## Task goal
All lines with the word "column" are to be found and copied from the listing.

[Material provided Boundary: Start]

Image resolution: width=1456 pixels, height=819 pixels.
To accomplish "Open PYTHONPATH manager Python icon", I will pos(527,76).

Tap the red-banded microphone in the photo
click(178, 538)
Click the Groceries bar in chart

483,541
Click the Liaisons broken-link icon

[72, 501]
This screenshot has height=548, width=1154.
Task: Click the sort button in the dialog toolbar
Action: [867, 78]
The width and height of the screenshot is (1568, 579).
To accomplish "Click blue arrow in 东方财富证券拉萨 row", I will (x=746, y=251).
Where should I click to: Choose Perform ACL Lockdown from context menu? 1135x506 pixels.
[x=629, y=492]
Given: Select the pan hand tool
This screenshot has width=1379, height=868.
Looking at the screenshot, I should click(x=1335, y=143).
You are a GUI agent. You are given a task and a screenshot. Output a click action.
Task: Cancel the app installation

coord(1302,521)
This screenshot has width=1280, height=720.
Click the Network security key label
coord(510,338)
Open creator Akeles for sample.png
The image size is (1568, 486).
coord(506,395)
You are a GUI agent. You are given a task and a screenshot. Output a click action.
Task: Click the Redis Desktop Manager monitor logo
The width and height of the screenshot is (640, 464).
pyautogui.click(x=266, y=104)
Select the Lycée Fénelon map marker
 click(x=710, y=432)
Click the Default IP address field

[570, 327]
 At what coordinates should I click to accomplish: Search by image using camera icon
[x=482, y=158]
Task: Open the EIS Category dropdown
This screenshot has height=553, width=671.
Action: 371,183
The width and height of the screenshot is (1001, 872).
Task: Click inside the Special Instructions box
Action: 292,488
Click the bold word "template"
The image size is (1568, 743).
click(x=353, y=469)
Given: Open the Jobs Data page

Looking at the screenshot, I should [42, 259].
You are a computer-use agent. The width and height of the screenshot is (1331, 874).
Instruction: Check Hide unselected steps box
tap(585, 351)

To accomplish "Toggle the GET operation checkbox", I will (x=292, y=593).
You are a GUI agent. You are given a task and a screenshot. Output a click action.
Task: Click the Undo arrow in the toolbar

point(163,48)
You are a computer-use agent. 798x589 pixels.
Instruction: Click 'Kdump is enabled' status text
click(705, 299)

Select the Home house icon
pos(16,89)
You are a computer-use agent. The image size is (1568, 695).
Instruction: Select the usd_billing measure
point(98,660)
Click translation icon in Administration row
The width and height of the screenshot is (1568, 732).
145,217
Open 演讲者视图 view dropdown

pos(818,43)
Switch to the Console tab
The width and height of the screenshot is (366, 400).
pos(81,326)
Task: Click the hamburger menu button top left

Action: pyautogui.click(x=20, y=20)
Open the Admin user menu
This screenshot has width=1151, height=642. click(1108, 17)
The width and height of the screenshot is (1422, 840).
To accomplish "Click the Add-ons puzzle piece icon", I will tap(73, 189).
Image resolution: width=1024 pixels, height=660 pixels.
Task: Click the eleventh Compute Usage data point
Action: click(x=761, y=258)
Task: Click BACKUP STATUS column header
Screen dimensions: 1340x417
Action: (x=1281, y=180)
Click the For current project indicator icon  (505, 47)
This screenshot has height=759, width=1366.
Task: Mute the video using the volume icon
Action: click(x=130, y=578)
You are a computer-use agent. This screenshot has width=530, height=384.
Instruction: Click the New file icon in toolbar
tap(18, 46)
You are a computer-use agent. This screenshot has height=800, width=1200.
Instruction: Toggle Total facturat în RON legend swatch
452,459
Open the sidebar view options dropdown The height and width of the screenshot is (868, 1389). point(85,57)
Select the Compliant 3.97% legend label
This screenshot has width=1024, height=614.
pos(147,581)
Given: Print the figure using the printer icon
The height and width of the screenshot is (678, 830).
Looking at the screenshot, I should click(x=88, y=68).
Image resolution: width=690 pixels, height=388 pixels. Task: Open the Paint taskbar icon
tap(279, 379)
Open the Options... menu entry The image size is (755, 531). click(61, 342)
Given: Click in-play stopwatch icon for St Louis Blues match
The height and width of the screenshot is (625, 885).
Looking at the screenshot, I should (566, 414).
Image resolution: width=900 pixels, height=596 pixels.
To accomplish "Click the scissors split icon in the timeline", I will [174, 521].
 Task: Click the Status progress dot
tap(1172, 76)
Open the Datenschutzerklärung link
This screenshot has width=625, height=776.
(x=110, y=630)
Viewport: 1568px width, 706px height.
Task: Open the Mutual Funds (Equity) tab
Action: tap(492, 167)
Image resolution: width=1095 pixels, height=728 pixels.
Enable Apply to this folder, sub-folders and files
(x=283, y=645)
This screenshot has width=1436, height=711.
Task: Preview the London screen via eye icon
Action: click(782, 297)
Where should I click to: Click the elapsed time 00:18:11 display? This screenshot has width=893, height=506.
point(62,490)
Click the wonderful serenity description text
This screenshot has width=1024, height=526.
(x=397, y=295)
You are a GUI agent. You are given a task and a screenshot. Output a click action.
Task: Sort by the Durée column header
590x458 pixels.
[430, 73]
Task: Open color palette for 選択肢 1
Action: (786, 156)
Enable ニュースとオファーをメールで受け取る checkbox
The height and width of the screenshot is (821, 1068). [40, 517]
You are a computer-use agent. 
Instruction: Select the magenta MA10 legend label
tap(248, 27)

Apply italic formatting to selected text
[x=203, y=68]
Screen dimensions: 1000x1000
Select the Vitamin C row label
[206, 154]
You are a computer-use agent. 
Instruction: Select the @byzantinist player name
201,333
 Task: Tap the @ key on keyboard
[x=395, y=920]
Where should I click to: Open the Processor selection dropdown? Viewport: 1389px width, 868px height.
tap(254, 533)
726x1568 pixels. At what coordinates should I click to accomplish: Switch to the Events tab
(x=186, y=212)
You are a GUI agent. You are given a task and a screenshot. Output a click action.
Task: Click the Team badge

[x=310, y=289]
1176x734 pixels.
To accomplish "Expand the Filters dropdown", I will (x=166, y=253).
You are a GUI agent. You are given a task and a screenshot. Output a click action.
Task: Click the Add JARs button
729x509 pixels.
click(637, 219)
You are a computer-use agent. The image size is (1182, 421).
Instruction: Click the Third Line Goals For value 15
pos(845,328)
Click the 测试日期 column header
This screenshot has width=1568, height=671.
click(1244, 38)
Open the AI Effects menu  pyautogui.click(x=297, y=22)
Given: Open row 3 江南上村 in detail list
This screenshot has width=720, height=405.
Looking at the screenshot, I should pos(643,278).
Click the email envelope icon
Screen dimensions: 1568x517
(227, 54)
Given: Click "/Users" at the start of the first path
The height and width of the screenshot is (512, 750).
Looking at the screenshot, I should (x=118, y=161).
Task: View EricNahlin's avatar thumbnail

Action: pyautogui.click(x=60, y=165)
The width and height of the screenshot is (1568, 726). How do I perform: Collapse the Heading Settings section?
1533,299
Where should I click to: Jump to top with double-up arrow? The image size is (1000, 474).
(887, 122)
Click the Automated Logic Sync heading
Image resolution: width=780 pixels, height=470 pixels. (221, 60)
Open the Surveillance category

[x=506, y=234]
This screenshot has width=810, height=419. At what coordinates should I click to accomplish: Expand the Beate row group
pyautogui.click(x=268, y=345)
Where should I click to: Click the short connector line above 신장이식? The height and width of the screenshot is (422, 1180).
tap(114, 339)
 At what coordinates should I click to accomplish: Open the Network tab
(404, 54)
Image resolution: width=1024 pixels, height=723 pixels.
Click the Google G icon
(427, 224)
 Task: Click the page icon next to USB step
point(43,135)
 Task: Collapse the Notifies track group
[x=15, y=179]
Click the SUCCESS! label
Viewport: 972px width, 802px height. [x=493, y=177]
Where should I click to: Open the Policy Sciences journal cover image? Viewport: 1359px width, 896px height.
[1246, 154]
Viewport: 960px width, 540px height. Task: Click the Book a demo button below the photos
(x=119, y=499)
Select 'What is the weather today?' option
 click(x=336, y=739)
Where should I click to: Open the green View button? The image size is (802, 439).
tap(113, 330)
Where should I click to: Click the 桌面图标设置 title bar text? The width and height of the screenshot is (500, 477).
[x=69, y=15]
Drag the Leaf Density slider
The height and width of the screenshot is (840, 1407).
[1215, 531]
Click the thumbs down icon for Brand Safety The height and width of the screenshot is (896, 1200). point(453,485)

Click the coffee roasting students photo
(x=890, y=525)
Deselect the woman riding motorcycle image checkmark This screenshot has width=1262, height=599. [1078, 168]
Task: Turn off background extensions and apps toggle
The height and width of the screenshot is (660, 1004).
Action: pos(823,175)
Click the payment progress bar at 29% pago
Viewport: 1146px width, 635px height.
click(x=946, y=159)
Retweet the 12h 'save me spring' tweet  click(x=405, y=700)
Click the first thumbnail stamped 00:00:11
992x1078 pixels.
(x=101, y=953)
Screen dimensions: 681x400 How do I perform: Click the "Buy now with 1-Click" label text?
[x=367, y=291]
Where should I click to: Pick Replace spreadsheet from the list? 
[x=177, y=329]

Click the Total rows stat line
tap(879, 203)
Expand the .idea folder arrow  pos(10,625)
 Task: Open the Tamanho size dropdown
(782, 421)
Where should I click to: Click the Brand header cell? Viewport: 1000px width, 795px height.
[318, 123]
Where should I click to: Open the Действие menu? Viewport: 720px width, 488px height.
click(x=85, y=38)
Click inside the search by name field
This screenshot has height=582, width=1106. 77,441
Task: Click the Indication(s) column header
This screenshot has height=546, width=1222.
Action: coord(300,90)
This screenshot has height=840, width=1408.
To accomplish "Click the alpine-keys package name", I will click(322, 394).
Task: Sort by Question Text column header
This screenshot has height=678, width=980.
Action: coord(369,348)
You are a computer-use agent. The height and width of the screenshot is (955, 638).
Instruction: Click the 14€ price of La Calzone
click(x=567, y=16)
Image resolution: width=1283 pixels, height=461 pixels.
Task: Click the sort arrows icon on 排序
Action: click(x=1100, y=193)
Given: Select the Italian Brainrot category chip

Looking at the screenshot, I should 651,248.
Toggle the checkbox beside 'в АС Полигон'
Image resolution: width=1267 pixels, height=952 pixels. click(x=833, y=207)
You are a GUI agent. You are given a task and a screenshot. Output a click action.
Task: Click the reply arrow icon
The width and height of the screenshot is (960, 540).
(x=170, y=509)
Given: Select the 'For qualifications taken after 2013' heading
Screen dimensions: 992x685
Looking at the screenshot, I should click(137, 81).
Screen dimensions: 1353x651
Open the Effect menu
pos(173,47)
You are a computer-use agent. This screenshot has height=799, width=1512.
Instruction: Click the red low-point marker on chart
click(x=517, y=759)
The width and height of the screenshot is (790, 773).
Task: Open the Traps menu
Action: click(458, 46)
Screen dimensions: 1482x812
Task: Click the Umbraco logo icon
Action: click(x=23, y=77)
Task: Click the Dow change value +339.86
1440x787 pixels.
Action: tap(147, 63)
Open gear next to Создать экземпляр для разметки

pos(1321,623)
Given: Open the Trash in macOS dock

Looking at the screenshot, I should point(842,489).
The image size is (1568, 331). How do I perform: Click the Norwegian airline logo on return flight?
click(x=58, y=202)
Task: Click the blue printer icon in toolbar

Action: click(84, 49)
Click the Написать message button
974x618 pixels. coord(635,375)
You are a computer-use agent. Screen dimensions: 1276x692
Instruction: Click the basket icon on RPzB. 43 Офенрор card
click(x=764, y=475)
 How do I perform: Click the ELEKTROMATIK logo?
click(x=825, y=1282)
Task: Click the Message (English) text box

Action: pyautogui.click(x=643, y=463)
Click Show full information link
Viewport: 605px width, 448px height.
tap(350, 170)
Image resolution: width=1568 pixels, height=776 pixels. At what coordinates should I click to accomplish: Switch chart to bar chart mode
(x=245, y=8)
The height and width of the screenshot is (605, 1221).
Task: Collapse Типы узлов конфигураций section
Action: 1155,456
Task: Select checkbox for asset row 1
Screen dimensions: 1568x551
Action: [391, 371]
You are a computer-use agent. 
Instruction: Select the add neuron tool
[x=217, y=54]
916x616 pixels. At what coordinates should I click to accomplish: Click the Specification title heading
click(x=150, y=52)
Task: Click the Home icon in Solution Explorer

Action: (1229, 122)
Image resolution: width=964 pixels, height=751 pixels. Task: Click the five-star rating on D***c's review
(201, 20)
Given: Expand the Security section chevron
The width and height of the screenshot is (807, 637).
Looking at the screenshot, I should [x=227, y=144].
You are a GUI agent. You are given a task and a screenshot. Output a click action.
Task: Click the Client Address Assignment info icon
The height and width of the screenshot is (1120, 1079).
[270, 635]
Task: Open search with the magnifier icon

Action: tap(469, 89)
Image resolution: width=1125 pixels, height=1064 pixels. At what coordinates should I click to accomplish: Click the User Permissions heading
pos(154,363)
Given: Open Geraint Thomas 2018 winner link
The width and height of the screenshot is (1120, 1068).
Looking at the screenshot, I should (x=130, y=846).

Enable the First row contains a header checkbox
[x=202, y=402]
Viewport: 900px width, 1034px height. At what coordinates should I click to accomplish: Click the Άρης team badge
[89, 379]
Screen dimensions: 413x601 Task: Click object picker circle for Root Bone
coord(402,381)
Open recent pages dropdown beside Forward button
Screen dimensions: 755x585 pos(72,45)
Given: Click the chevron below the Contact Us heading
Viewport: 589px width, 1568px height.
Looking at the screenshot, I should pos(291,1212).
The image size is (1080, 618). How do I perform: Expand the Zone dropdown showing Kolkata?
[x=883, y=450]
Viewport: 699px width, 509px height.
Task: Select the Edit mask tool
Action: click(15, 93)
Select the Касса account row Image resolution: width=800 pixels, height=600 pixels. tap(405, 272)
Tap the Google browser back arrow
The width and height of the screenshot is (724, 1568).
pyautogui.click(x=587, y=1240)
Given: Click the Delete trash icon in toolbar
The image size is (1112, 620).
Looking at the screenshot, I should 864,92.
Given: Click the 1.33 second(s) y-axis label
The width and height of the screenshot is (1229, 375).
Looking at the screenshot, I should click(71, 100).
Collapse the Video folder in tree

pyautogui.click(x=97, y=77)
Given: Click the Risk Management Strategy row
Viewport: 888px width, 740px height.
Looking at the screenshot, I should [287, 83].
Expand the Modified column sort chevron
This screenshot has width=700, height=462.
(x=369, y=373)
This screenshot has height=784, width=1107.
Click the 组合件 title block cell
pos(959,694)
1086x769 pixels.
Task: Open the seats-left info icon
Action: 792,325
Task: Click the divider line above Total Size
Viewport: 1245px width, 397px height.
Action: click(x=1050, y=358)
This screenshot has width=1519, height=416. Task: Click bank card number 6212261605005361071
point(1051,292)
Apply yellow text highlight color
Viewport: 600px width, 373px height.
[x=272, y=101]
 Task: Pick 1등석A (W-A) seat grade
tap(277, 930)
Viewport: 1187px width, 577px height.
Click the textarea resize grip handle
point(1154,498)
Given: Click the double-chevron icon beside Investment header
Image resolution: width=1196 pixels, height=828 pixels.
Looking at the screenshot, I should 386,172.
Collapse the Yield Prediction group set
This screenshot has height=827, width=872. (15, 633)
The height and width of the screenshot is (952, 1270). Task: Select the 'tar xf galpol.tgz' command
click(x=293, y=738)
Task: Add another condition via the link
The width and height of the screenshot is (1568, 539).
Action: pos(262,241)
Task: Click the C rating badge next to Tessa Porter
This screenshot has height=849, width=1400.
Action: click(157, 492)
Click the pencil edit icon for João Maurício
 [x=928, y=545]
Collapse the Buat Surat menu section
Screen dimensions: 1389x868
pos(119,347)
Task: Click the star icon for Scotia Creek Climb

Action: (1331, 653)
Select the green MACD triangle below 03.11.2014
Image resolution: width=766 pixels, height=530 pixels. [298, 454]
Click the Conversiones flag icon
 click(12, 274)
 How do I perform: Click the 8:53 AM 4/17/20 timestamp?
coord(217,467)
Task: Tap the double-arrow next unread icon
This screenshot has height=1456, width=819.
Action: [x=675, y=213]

[Material provided Boundary: End]

## Written reply
Task: Click BACKUP STATUS column header
Task: Sort by the Durée column header
Click the 测试日期 column header
Task: Click the Indication(s) column header
Task: Sort by Question Text column header
Expand the Modified column sort chevron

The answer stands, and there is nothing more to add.